[Stored data entries]
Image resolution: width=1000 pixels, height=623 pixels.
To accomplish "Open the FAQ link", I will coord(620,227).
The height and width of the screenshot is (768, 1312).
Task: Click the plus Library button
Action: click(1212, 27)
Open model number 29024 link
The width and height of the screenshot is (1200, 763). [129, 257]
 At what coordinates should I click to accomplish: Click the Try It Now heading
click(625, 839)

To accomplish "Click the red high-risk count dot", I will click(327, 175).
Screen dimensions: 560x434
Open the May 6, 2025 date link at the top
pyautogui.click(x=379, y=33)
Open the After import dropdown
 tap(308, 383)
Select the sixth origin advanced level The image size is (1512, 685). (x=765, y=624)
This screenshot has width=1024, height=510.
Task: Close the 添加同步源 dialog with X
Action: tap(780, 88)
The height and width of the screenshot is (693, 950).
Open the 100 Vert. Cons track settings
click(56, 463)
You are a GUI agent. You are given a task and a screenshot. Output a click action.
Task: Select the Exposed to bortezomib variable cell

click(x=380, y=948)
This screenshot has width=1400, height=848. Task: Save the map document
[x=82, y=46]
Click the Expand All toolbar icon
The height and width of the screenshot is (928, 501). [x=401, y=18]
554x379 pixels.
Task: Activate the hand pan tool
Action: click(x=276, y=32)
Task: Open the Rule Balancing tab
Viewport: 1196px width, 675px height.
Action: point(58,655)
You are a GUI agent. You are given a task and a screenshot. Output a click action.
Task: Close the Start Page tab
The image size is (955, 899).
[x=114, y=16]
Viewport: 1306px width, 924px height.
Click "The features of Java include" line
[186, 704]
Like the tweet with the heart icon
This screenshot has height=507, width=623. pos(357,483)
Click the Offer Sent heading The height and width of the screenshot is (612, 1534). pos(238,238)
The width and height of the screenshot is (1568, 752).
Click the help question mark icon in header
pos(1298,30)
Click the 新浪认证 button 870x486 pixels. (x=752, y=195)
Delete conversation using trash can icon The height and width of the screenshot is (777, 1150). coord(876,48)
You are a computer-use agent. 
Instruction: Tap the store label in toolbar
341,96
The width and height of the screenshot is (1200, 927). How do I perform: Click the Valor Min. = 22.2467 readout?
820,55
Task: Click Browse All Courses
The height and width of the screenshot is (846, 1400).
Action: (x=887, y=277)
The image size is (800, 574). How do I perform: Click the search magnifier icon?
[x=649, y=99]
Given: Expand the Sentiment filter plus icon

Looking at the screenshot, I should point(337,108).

YOUR TASK:
Write out each line exactly, beginning at the one with "The image size is (955, 899)." and ending at the final line of the records above, with nothing added.

WRITTEN RESPONSE:
The image size is (955, 899).
[x=114, y=16]
Viewport: 1306px width, 924px height.
Click "The features of Java include" line
[186, 704]
Like the tweet with the heart icon
This screenshot has height=507, width=623. pos(357,483)
Click the Offer Sent heading The height and width of the screenshot is (612, 1534). pos(238,238)
The width and height of the screenshot is (1568, 752).
Click the help question mark icon in header
pos(1298,30)
Click the 新浪认证 button 870x486 pixels. (x=752, y=195)
Delete conversation using trash can icon The height and width of the screenshot is (777, 1150). coord(876,48)
You are a computer-use agent. 
Instruction: Tap the store label in toolbar
341,96
The width and height of the screenshot is (1200, 927). How do I perform: Click the Valor Min. = 22.2467 readout?
820,55
Task: Click Browse All Courses
The height and width of the screenshot is (846, 1400).
Action: (x=887, y=277)
The image size is (800, 574). How do I perform: Click the search magnifier icon?
[x=649, y=99]
Given: Expand the Sentiment filter plus icon

Looking at the screenshot, I should point(337,108).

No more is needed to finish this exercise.